··· Data section ···

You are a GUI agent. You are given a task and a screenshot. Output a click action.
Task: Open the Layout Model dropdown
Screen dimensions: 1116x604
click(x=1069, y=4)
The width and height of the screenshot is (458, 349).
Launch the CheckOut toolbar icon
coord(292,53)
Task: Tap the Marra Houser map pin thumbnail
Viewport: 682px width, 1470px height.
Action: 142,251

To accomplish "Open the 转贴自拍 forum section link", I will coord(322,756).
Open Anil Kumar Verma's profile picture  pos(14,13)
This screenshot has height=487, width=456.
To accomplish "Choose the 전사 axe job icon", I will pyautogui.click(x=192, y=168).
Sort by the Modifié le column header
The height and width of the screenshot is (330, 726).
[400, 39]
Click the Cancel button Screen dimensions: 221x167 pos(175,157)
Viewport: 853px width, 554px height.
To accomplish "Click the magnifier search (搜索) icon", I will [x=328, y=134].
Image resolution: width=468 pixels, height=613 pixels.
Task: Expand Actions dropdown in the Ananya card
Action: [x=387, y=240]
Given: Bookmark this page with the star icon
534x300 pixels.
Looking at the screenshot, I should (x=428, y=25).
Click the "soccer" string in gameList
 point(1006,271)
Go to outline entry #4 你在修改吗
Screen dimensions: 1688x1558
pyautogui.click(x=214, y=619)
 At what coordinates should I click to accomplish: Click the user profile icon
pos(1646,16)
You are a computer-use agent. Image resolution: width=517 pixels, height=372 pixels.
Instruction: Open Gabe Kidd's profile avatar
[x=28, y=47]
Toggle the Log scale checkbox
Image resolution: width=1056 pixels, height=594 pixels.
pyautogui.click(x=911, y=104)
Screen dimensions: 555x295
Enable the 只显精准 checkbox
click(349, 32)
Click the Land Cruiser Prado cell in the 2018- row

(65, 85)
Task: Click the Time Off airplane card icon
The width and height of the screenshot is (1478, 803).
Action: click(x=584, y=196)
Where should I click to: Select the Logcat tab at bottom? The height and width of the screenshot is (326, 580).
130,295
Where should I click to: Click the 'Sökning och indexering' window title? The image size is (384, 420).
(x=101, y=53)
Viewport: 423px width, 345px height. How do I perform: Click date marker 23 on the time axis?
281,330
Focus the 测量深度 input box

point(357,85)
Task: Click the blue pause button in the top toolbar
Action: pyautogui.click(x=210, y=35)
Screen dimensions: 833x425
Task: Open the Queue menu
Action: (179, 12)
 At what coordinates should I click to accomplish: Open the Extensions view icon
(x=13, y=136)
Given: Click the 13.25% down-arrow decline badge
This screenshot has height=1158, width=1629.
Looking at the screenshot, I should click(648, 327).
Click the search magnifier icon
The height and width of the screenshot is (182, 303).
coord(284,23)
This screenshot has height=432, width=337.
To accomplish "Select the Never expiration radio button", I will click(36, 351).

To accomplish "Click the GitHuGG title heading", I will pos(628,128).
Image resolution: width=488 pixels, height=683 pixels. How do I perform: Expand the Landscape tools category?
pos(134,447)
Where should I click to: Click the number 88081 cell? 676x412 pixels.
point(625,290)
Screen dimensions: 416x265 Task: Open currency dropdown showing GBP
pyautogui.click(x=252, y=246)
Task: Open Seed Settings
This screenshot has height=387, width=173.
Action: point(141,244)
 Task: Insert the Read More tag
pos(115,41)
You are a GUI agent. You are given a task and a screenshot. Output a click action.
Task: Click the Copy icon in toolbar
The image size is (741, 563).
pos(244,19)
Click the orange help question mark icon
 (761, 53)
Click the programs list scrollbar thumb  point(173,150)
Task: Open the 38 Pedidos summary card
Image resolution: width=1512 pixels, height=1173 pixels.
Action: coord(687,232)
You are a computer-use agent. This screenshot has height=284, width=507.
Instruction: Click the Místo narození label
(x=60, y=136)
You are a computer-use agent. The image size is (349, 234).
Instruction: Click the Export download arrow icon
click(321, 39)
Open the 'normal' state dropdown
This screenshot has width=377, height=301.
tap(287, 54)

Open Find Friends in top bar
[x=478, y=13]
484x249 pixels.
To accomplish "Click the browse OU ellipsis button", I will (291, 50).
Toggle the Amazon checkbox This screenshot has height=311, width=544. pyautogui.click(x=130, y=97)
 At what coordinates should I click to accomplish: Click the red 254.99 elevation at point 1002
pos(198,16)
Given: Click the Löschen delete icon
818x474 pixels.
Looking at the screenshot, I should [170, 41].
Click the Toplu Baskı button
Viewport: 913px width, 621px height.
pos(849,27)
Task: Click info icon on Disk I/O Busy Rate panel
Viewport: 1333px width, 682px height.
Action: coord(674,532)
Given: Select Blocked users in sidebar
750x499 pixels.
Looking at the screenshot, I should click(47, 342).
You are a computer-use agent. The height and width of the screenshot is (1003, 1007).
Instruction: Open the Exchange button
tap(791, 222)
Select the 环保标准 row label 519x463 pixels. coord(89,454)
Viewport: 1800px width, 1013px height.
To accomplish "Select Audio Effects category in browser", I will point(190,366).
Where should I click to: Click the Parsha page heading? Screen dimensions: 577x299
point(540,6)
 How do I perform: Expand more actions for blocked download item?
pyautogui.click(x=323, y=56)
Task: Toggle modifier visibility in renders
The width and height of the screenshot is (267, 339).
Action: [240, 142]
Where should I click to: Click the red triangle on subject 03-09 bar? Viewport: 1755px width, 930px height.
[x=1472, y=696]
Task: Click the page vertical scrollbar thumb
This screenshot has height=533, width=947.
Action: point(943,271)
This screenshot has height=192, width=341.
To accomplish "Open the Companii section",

···

Turn all the entries above into a numbered list with one line per item, and leave out the blank lines.

1. You are a GUI agent. You are given a task and a screenshot. Output a click action.
2. Task: Open the Layout Model dropdown
3. Screen dimensions: 1116x604
4. click(x=1069, y=4)
5. The width and height of the screenshot is (458, 349).
6. Launch the CheckOut toolbar icon
7. coord(292,53)
8. Task: Tap the Marra Houser map pin thumbnail
9. Viewport: 682px width, 1470px height.
10. Action: 142,251
11. To accomplish "Open the 转贴自拍 forum section link", I will coord(322,756).
12. Open Anil Kumar Verma's profile picture  pos(14,13)
13. This screenshot has height=487, width=456.
14. To accomplish "Choose the 전사 axe job icon", I will pyautogui.click(x=192, y=168).
15. Sort by the Modifié le column header
16. The height and width of the screenshot is (330, 726).
17. [400, 39]
18. Click the Cancel button Screen dimensions: 221x167 pos(175,157)
19. Viewport: 853px width, 554px height.
20. To accomplish "Click the magnifier search (搜索) icon", I will [x=328, y=134].
21. Image resolution: width=468 pixels, height=613 pixels.
22. Task: Expand Actions dropdown in the Ananya card
23. Action: [x=387, y=240]
24. Given: Bookmark this page with the star icon
25. 534x300 pixels.
26. Looking at the screenshot, I should (x=428, y=25).
27. Click the "soccer" string in gameList
28.  point(1006,271)
29. Go to outline entry #4 你在修改吗
30. Screen dimensions: 1688x1558
31. pyautogui.click(x=214, y=619)
32.  At what coordinates should I click to accomplish: Click the user profile icon
33. pos(1646,16)
34. You are a computer-use agent. Image resolution: width=517 pixels, height=372 pixels.
35. Instruction: Open Gabe Kidd's profile avatar
36. [x=28, y=47]
37. Toggle the Log scale checkbox
38. Image resolution: width=1056 pixels, height=594 pixels.
39. pyautogui.click(x=911, y=104)
40. Screen dimensions: 555x295
41. Enable the 只显精准 checkbox
42. click(349, 32)
43. Click the Land Cruiser Prado cell in the 2018- row
44. (65, 85)
45. Task: Click the Time Off airplane card icon
46. The width and height of the screenshot is (1478, 803).
47. Action: click(x=584, y=196)
48. Where should I click to: Select the Logcat tab at bottom? The height and width of the screenshot is (326, 580).
49. 130,295
50. Where should I click to: Click the 'Sökning och indexering' window title? The image size is (384, 420).
51. (x=101, y=53)
52. Viewport: 423px width, 345px height. How do I perform: Click date marker 23 on the time axis?
53. 281,330
54. Focus the 测量深度 input box
55. point(357,85)
56. Task: Click the blue pause button in the top toolbar
57. Action: pyautogui.click(x=210, y=35)
58. Screen dimensions: 833x425
59. Task: Open the Queue menu
60. Action: (179, 12)
61.  At what coordinates should I click to accomplish: Open the Extensions view icon
62. (x=13, y=136)
63. Given: Click the 13.25% down-arrow decline badge
64. This screenshot has height=1158, width=1629.
65. Looking at the screenshot, I should click(648, 327).
66. Click the search magnifier icon
67. The height and width of the screenshot is (182, 303).
68. coord(284,23)
69. This screenshot has height=432, width=337.
70. To accomplish "Select the Never expiration radio button", I will click(36, 351).
71. To accomplish "Click the GitHuGG title heading", I will pos(628,128).
72. Image resolution: width=488 pixels, height=683 pixels. How do I perform: Expand the Landscape tools category?
73. pos(134,447)
74. Where should I click to: Click the number 88081 cell? 676x412 pixels.
75. point(625,290)
76. Screen dimensions: 416x265 Task: Open currency dropdown showing GBP
77. pyautogui.click(x=252, y=246)
78. Task: Open Seed Settings
79. This screenshot has height=387, width=173.
80. Action: point(141,244)
81.  Task: Insert the Read More tag
82. pos(115,41)
83. You are a GUI agent. You are given a task and a screenshot. Output a click action.
84. Task: Click the Copy icon in toolbar
85. The image size is (741, 563).
86. pos(244,19)
87. Click the orange help question mark icon
88.  (761, 53)
89. Click the programs list scrollbar thumb  point(173,150)
90. Task: Open the 38 Pedidos summary card
91. Image resolution: width=1512 pixels, height=1173 pixels.
92. Action: coord(687,232)
93. You are a computer-use agent. This screenshot has height=284, width=507.
94. Instruction: Click the Místo narození label
95. (x=60, y=136)
96. You are a computer-use agent. The image size is (349, 234).
97. Instruction: Click the Export download arrow icon
98. click(321, 39)
99. Open the 'normal' state dropdown
100. This screenshot has width=377, height=301.
101. tap(287, 54)
102. Open Find Friends in top bar
103. [x=478, y=13]
104. 484x249 pixels.
105. To accomplish "Click the browse OU ellipsis button", I will (291, 50).
106. Toggle the Amazon checkbox This screenshot has height=311, width=544. pyautogui.click(x=130, y=97)
107.  At what coordinates should I click to accomplish: Click the red 254.99 elevation at point 1002
108. pos(198,16)
109. Given: Click the Löschen delete icon
110. 818x474 pixels.
111. Looking at the screenshot, I should [170, 41].
112. Click the Toplu Baskı button
113. Viewport: 913px width, 621px height.
114. pos(849,27)
115. Task: Click info icon on Disk I/O Busy Rate panel
116. Viewport: 1333px width, 682px height.
117. Action: coord(674,532)
118. Given: Select Blocked users in sidebar
119. 750x499 pixels.
120. Looking at the screenshot, I should click(47, 342).
121. You are a computer-use agent. The height and width of the screenshot is (1003, 1007).
122. Instruction: Open the Exchange button
123. tap(791, 222)
124. Select the 环保标准 row label 519x463 pixels. coord(89,454)
125. Viewport: 1800px width, 1013px height.
126. To accomplish "Select Audio Effects category in browser", I will point(190,366).
127. Where should I click to: Click the Parsha page heading? Screen dimensions: 577x299
128. point(540,6)
129.  How do I perform: Expand more actions for blocked download item?
130. pyautogui.click(x=323, y=56)
131. Task: Toggle modifier visibility in renders
132. The width and height of the screenshot is (267, 339).
133. Action: [240, 142]
134. Where should I click to: Click the red triangle on subject 03-09 bar? Viewport: 1755px width, 930px height.
135. [x=1472, y=696]
136. Task: Click the page vertical scrollbar thumb
137. This screenshot has height=533, width=947.
138. Action: point(943,271)
139. This screenshot has height=192, width=341.
140. To accomplish "Open the Companii section",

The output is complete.